Opdracht 1: Typ uit de leestekst het stuk van "Ten tweede: er" tot en met "van een sleutel!" precies over.

◆ ◆ ◆ ◆ ◆

Het blijken scholieren, die een beetje zitten te stoeien achter hun beeldscherm – een eigentijds soort krijgertje, dat volgens een verhaal in het weekblad Newsweek van vorig jaar hen een speciaal soort kick geeft getuige een 13 jarige whizkid: ‘Man, het gevoel in je vingertoppen… de macht over het systeem… het is the sensation of power, man, die ik alleen ervaar als ik achter het scherm ga zitten, nergens anders.’

Het belang van deze gevallen is niet de ramp die geschiedt (er gebeurde tot op heden eigenlijk niks) maar het bewijs hoe lek beveiligingssystemen zijn. ‘Als een vergiet’, zei Herschberg in een symposium over dit onderwerp dit voorjaar. Hij vervolgde toen: ‘En bij een vergiet weet je tenminste waar de gaten zitten, maar bij computers niet.’

Misdaad

Hoe heeft het zo ver kunnen komen? Er zijn meerdere redenen voor. In de eerste plaats was het wereldje van programmeurs 20 jaar geleden als een grote familie. Ik herinner me de gewijde sfeer rond de ‘nieuwe’ IBM in het Centraal rekeninstituut te Leiden. Men fluisterde uit eerbied voor De Computer, kende en vertrouwde elkaar, terminals stonden in het gebouw en misbruik was uitgesloten.

Nu is dat anders. Een groot bedrijf heeft tientallen, of honderden, terminals buiten de deur. Een luchtvaartmaatschappij heeft er duizenden over de hele wereld. Weliswaar hebben deze maatschappijen ‘huurlijnen’ in plaats van ‘kieslijnen’ (dat zijn gewone telefoonlijnen die iedereen kan draaien als hij het nummer van de computer heeft). In een huurlijn breek je niet makkelijk in, tenzij je de draad aftapt, maar dat is geen hobbyisme meer. Dat is misdaad.

Ten tweede: er zijn wel beveiligingsmechanismes, maar mensen springen daar slordig mee om. Er zijn voorbeelden te over van computermachinisten die hun codes op een hoekje van het bord noteren, of zelfs op de terminal plakken. Iedereen die daar een blik op slaat weet genoeg. Hoe veel makkelijker is dit niet dan het laten namaken van een sleutel!

Verder wordt in een experimenteel stadium vaak met kieslijnen gewerkt en vergeet men over te stappen op huurlijnen, waarmee het systeem van het openbare telefoonnetwerk wordt afgesloten. Ook is het heel eenvoudig om toegangscodes eens per zoveel weken te veranderen en minder voor de hand liggende combinaties te nemen. Door zorgvuldiger gebruik van de bestaande mogelijkheden wordt inbreken een stuk moeilijker, al is het niet uit te sluiten.

◆ ◆ ◆ ◆ ◆

Opdracht 2: Herhaal letterlijk alleen de regels uit de gegevens hieronder, van de regel met "1000x516 pixels. How" tot en met de regel met "Looking at the screenshot, I should 486,744.".

Gegevens bij oefening:
◆ ◆ ◆ ◆ ◆

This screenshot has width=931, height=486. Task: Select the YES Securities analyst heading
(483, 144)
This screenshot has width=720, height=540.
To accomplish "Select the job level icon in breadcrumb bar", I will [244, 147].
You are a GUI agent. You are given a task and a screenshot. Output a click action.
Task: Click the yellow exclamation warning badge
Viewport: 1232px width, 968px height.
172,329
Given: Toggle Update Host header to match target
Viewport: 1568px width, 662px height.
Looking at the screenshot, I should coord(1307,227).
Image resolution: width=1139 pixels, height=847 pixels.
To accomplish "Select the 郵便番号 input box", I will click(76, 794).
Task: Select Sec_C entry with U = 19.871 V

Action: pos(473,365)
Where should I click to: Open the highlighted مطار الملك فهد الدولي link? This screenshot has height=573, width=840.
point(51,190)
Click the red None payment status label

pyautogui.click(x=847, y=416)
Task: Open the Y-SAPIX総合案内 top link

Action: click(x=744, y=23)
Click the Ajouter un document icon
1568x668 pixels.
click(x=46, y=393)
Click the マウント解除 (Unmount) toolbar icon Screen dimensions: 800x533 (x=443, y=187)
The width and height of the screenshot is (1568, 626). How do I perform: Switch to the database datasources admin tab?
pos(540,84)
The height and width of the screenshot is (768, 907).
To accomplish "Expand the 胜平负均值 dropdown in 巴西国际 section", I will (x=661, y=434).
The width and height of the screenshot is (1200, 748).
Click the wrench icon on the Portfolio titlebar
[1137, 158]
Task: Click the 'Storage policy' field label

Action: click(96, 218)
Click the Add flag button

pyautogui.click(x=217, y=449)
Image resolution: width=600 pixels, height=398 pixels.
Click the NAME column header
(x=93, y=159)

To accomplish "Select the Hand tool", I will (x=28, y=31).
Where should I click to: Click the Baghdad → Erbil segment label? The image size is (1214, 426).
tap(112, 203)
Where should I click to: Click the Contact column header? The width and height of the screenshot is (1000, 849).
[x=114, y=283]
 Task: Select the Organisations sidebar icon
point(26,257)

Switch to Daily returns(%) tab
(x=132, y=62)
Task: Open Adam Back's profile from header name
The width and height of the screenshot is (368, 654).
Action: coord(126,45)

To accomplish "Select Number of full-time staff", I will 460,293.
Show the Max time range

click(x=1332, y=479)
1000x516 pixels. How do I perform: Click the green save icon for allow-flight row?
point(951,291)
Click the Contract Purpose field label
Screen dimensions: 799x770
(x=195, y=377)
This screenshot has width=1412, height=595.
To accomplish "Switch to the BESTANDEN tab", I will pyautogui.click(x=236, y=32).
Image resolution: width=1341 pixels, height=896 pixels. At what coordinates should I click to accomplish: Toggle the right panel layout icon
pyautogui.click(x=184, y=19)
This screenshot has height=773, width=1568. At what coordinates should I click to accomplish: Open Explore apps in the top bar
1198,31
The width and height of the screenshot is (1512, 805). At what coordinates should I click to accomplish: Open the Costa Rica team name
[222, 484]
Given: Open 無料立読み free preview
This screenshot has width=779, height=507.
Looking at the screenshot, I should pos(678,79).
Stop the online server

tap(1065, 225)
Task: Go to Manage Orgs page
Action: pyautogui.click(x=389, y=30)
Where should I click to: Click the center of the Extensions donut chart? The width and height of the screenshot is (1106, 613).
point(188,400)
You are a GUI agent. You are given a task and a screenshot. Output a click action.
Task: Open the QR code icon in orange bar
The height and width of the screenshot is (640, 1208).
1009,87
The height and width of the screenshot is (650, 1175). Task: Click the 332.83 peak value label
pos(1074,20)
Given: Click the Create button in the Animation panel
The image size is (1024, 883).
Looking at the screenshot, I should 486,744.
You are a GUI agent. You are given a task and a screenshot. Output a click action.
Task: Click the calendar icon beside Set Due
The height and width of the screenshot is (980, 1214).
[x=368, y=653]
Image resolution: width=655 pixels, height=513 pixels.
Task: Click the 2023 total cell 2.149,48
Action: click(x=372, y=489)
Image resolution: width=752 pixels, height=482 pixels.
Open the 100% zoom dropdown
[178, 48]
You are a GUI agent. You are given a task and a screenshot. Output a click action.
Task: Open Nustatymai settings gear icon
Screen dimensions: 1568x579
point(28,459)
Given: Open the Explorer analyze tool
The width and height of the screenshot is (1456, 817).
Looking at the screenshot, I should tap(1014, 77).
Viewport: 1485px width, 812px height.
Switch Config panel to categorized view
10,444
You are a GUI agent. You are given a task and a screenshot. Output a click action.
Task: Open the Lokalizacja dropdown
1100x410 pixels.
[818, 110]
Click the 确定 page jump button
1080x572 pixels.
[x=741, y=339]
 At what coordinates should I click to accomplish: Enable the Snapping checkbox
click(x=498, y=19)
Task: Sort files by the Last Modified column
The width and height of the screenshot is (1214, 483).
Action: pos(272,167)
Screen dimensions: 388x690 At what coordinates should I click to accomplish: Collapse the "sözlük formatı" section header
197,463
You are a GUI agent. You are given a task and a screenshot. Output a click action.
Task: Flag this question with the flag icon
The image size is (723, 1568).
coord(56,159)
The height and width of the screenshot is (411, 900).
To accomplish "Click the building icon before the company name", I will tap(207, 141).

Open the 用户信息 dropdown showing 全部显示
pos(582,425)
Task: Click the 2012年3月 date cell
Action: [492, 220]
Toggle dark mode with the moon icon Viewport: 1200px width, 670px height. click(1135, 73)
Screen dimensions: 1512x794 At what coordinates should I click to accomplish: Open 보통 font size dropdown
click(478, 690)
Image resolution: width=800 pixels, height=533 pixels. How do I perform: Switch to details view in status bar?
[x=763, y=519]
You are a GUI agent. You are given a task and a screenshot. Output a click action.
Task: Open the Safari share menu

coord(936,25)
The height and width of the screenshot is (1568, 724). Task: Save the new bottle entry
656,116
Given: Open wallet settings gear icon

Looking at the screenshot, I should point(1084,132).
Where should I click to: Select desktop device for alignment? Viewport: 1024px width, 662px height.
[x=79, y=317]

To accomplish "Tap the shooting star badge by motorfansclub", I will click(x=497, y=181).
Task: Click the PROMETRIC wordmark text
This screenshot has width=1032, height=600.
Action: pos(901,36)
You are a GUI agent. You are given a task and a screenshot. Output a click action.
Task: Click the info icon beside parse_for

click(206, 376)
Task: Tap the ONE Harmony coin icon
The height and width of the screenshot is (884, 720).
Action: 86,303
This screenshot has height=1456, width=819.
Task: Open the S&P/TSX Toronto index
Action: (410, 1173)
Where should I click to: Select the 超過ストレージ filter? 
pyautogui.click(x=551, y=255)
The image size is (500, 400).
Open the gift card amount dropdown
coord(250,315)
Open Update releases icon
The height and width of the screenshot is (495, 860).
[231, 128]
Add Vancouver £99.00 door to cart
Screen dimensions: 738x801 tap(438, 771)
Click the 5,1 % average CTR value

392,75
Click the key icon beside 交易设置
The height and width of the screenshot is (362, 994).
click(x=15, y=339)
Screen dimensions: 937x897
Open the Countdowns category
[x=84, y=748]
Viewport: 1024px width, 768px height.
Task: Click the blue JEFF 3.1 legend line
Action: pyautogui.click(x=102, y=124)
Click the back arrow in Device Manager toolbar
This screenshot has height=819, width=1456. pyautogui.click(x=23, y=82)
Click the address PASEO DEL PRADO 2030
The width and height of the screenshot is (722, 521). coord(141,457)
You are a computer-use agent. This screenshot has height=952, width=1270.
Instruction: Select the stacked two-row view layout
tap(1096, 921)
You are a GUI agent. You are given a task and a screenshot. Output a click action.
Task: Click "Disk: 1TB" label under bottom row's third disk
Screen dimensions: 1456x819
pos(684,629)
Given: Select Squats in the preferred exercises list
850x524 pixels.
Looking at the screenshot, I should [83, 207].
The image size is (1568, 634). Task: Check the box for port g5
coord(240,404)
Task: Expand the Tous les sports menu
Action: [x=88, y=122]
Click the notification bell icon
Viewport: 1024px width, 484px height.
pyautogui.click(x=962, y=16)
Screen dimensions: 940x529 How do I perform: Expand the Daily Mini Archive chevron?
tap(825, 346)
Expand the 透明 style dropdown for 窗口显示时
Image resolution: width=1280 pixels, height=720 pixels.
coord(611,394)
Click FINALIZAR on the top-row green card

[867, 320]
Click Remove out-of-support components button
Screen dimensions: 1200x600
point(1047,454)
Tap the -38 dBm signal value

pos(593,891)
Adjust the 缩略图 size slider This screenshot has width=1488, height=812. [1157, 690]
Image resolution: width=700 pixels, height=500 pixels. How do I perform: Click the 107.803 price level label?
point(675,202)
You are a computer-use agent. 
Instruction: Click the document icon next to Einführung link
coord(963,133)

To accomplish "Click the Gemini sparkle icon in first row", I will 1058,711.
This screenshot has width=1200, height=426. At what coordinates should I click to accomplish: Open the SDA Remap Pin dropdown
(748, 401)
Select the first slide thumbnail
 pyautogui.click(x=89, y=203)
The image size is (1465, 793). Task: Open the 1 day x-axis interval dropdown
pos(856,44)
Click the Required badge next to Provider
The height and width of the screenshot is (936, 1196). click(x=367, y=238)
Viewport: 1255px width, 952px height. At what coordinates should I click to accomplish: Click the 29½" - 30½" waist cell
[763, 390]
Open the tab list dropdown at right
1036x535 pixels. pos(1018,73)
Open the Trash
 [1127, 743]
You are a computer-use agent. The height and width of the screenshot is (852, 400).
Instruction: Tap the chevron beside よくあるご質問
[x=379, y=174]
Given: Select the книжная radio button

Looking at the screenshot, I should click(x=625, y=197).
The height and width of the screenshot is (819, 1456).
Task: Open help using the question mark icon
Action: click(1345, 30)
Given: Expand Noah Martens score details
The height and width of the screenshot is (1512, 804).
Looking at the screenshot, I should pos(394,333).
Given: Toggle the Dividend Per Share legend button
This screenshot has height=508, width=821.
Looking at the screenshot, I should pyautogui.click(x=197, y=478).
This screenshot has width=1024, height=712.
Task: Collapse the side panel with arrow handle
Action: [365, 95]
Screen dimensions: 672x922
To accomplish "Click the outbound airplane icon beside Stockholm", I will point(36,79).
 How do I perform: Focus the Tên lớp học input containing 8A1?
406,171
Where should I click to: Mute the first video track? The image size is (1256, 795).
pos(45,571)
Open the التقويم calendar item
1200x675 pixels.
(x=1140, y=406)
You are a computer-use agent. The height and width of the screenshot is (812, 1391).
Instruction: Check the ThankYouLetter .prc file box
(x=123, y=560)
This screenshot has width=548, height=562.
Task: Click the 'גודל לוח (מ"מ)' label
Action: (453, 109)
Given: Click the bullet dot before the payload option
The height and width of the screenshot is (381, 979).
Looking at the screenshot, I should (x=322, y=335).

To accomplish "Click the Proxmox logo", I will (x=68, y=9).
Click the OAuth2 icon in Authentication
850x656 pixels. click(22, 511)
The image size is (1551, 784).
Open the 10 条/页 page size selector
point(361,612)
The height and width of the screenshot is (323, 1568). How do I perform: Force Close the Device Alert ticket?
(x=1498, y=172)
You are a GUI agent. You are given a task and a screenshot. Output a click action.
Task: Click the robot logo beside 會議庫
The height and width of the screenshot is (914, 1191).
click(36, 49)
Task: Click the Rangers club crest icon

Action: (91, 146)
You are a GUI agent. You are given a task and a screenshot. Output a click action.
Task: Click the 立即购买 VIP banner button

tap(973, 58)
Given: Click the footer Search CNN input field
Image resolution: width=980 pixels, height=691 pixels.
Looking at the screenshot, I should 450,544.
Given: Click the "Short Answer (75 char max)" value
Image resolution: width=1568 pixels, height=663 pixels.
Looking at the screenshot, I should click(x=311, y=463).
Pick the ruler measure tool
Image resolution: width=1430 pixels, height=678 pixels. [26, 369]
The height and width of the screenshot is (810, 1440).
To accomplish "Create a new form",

◆ ◆ ◆ ◆ ◆

Antwoord 1:
Ten tweede: er zijn wel beveiligingsmechanismes, maar mensen springen daar slordig mee om. Er zijn voorbeelden te over van computermachinisten die hun codes op een hoekje van het bord noteren, of zelfs op de terminal plakken. Iedereen die daar een blik op slaat weet genoeg. Hoe veel makkelijker is dit niet dan het laten namaken van een sleutel!

Antwoord 2:
1000x516 pixels. How do I perform: Click the green save icon for allow-flight row?
point(951,291)
Click the Contract Purpose field label
Screen dimensions: 799x770
(x=195, y=377)
This screenshot has width=1412, height=595.
To accomplish "Switch to the BESTANDEN tab", I will pyautogui.click(x=236, y=32).
Image resolution: width=1341 pixels, height=896 pixels. At what coordinates should I click to accomplish: Toggle the right panel layout icon
pyautogui.click(x=184, y=19)
This screenshot has height=773, width=1568. At what coordinates should I click to accomplish: Open Explore apps in the top bar
1198,31
The width and height of the screenshot is (1512, 805). At what coordinates should I click to accomplish: Open the Costa Rica team name
[222, 484]
Given: Open 無料立読み free preview
This screenshot has width=779, height=507.
Looking at the screenshot, I should pos(678,79).
Stop the online server

tap(1065, 225)
Task: Go to Manage Orgs page
Action: pyautogui.click(x=389, y=30)
Where should I click to: Click the center of the Extensions donut chart? The width and height of the screenshot is (1106, 613).
point(188,400)
You are a GUI agent. You are given a task and a screenshot. Output a click action.
Task: Open the QR code icon in orange bar
The height and width of the screenshot is (640, 1208).
1009,87
The height and width of the screenshot is (650, 1175). Task: Click the 332.83 peak value label
pos(1074,20)
Given: Click the Create button in the Animation panel
The image size is (1024, 883).
Looking at the screenshot, I should 486,744.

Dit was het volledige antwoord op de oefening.